===== Supplied data
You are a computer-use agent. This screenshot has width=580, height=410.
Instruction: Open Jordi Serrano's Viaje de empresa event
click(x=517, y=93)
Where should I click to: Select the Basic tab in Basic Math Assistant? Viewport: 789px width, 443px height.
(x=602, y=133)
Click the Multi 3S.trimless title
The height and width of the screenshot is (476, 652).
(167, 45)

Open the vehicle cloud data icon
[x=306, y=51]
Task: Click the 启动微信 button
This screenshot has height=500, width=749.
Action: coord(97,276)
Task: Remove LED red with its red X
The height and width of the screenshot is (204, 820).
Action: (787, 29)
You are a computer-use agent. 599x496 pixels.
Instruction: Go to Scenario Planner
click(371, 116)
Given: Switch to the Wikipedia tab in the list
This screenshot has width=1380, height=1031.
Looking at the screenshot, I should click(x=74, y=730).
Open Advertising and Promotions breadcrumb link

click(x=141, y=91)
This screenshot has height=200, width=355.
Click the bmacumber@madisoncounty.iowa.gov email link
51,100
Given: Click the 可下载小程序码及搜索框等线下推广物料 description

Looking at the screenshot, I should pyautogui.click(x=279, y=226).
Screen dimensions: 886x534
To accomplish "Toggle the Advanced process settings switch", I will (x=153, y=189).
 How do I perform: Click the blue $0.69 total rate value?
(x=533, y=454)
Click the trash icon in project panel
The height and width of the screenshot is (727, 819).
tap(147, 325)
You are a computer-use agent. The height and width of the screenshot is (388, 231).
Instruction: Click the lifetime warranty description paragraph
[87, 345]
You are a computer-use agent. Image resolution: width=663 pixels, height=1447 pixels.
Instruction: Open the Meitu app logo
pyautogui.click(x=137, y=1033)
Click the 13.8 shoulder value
==========
→ **Task details**
Retype, exactly and in full, the lines above from the one containing "This screenshot has width=1380, height=1031." through the one containing "This screenshot has height=200, width=355.".

→ **Solution below**
This screenshot has width=1380, height=1031.
Looking at the screenshot, I should click(x=74, y=730).
Open Advertising and Promotions breadcrumb link

click(x=141, y=91)
This screenshot has height=200, width=355.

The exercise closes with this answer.